Search code examples
amazon-web-servicesamazon-s3botoboto3amazon-s3-select

S3 Select with boto3 - internalerror


Has anyone got "S3 Select" (https://aws.amazon.com/blogs/aws/s3-glacier-select/ , https://aws.amazon.com/about-aws/whats-new/2018/04/amazon-s3-select-is-now-generally-available/) with boto3 (or even cli or another sdk) working? I am getting cryptic InternalError below:

Running this on EC2 that has an IAM role:

[ec2-user@ip-blah bin]$ ./python
Python 2.7.13 (default, Jan 31 2018, 00:17:36)
[GCC 4.8.5 20150623 (Red Hat 4.8.5-11)] on linux2
Type "help", "copyright", "credits" or "license" for more information.
>>> import boto3
>>> s3 = boto3.client('s3')
>>> r = s3.select_object_content(
...         Bucket='mybucketname',
...         Key='mypath/file.txt',
...         ExpressionType='SQL',
...         Expression="select count(*) from s3object s",
...         InputSerialization = {'CSV': {"FileHeaderInfo": "Use"}},
...         OutputSerialization = {'CSV': {}},
... )
Traceback (most recent call last):
  File "<stdin>", line 7, in <module>
  File "/home/ec2-user/venv/local/lib/python2.7/site-packages/botocore/client.py", line 314, in _api_call
    return self._make_api_call(operation_name, kwargs)
  File "/home/ec2-user/venv/local/lib/python2.7/site-packages/botocore/client.py", line 612, in _make_api_call
    raise error_class(parsed_response, operation_name)
botocore.exceptions.ClientError: An error occurred (InternalError) when calling the SelectObjectContent operation (reached max retries: 4): We encountered an internal error.

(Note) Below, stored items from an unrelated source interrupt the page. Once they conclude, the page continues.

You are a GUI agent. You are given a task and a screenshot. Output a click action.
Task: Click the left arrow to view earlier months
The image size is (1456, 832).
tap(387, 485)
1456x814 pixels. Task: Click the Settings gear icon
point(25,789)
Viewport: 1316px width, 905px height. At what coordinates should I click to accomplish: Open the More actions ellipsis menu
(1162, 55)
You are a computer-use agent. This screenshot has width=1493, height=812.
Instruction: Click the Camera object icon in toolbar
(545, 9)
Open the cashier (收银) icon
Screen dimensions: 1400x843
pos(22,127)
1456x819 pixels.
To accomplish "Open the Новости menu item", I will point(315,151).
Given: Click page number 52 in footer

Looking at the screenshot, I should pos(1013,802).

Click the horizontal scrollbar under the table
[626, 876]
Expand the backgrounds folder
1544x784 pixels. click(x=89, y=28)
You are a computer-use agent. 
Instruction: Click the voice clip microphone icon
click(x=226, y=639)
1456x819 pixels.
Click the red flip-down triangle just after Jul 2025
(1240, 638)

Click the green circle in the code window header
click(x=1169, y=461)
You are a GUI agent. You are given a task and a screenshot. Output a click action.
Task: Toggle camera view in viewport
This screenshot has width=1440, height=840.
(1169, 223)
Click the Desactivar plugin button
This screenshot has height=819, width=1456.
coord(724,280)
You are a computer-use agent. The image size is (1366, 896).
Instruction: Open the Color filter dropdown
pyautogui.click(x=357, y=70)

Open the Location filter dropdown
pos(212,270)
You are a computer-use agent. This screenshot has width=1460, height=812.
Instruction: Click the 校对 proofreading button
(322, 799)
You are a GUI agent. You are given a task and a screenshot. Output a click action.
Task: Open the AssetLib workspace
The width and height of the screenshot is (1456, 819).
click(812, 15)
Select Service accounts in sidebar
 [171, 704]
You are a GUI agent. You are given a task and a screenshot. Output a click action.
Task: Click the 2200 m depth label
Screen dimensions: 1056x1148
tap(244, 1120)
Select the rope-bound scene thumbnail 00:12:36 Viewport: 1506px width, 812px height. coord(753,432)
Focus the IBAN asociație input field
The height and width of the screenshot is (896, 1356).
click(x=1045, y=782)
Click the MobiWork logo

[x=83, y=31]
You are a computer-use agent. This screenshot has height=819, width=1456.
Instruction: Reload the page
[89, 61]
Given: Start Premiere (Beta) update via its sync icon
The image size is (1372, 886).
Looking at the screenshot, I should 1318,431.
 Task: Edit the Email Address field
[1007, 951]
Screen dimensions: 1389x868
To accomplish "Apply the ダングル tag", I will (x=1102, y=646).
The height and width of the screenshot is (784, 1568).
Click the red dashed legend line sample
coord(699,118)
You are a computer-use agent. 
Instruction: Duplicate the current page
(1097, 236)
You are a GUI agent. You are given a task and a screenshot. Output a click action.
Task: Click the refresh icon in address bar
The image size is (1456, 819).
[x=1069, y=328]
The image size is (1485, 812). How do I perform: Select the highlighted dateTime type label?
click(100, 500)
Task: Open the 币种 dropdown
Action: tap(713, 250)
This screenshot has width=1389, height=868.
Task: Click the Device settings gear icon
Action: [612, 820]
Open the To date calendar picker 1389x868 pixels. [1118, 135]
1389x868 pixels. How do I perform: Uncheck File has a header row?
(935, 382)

Please try again.

Solution

  • My guesses:

    • check permissions on s3
    • adapt 'RecordDelimiter','FieldDelimiter', 'QuoteCharacter' if neccessary on InputSerialization
    • check structure on csv file (number of headers matches data columns, escaping spec. chars, whitespaces, /n as new line def.,.)

    • try ... Expression="SELECT * FROM S3Object s", InputSerialization={'CSV': {}}, OutputSerialization={'CSV': {}}, ...

    hope that helps a little!